The story
Bienvenidos a Agrelo, el corazón palpitante de Luján de Cuyo. Mientras avanzamos por estas tierras, quiero que detengan su mirada un momento hacia el oeste, justo por encima de las hileras perfectamente alineadas de Malbec. Allí, rompiendo la línea del cielo con una autoridad que estremece, se alza el Cerro Aconcagua.
Aunque nos separan muchos kilómetros de su base, su silueta nevada domina el horizonte como un guardián eterno de estos valles. Estamos en una de las zonas vitivinícolas más prestigiosas del mundo, y nada de lo que ven a su alrededor —ni el verde intenso de las hojas, ni el sabor profundo de los vinos que aquí se gestan— sería posible sin ese gigante de roca y hielo. El Aconcagua, con sus seis mil novecientos sesenta y un metros, es la cumbre más alta de los hemisferios sur y occidental.
Su nombre, de raíces quechuas, suele traducirse como El Centinela de Piedra, y basta observarlo un instante para entender por qué. Noten cómo la luz de Mendoza juega con las paredes de la montaña. En las mañanas, el Aconcagua parece una aparición de plata, mientras que al atardecer, el sol tiñe sus laderas de un rosa encendido, un fenómeno que los lugareños llamamos el brillo de los Andes.
Pero el vínculo entre esta cumbre y el suelo que pisamos en Agrelo es mucho más que estético. El agua que nutre estas vides es, literalmente, el llanto de la montaña: nieve derretida que viaja desde las alturas por canales milenarios para dar vida al desierto. La historia también respira en este aire.

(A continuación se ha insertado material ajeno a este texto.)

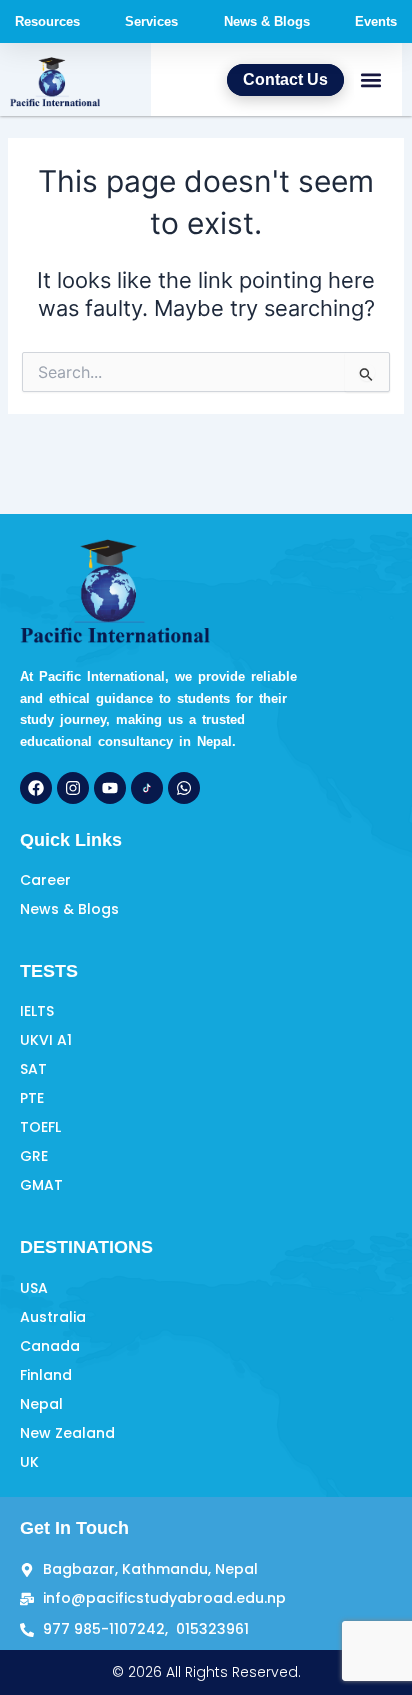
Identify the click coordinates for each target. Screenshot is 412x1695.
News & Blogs (267, 21)
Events (376, 21)
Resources (47, 21)
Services (151, 21)
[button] (370, 79)
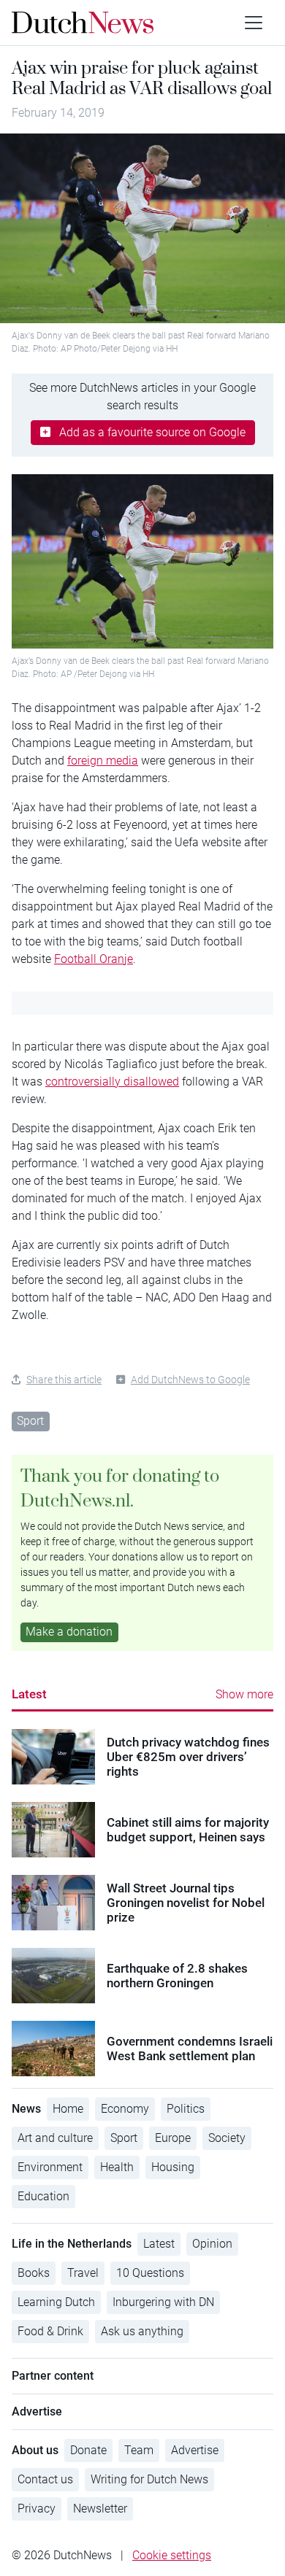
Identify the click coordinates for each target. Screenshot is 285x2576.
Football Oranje (93, 959)
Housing (172, 2167)
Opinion (212, 2244)
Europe (173, 2138)
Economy (125, 2109)
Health (117, 2167)
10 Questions (150, 2273)
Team (138, 2450)
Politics (186, 2109)
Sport (30, 1421)
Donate (88, 2450)
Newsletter (100, 2508)
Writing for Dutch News (149, 2479)
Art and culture (55, 2138)
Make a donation (69, 1632)
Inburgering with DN (163, 2302)
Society (227, 2138)
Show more (244, 1694)
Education (43, 2196)
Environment (50, 2167)
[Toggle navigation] (253, 23)
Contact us (45, 2479)
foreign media (102, 760)
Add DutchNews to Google (190, 1379)
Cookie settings (171, 2555)
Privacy (37, 2508)
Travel (83, 2273)
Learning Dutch (56, 2302)
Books (34, 2273)
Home (68, 2109)
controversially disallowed (112, 1081)
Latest (29, 1694)
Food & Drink (50, 2331)
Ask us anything (142, 2331)
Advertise (194, 2450)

Por estos mismos senderos, bajo la mirada de esa misma cumbre, el General José de San Martín planificó la gesta libertadora más ambiciosa de América. Imaginen a miles de hombres y mulas desafiando la inmensidad de esa muralla de piedra para llevar la libertad a Chile y Perú. El Aconcagua no fue solo un obstáculo, fue el testigo silencioso de un sacrificio sobrehumano.
Caminen despacio. Sientan el aroma de la jarilla y la tierra seca que, al mezclarse con la brisa que baja de la cordillera, crea un perfume único. Agrelo es un lugar de contrastes: la fragilidad de la uva frente a la brutalidad de la montaña; el calor del sol mendocino frente a los glaciares eternos que coronan al Centinela.
Mientras el Aconcagua siga allí, vigilando el horizonte, la magia de este valle seguirá fluyendo en cada copa de vino. Disfruten de esta vista, pues pocos lugares en el mundo ofrecen una perspectiva tan clara de la magnitud de la naturaleza y el esfuerzo del hombre por cultivarla. Es, sencillamente, el techo de América saludándolos desde la eternidad.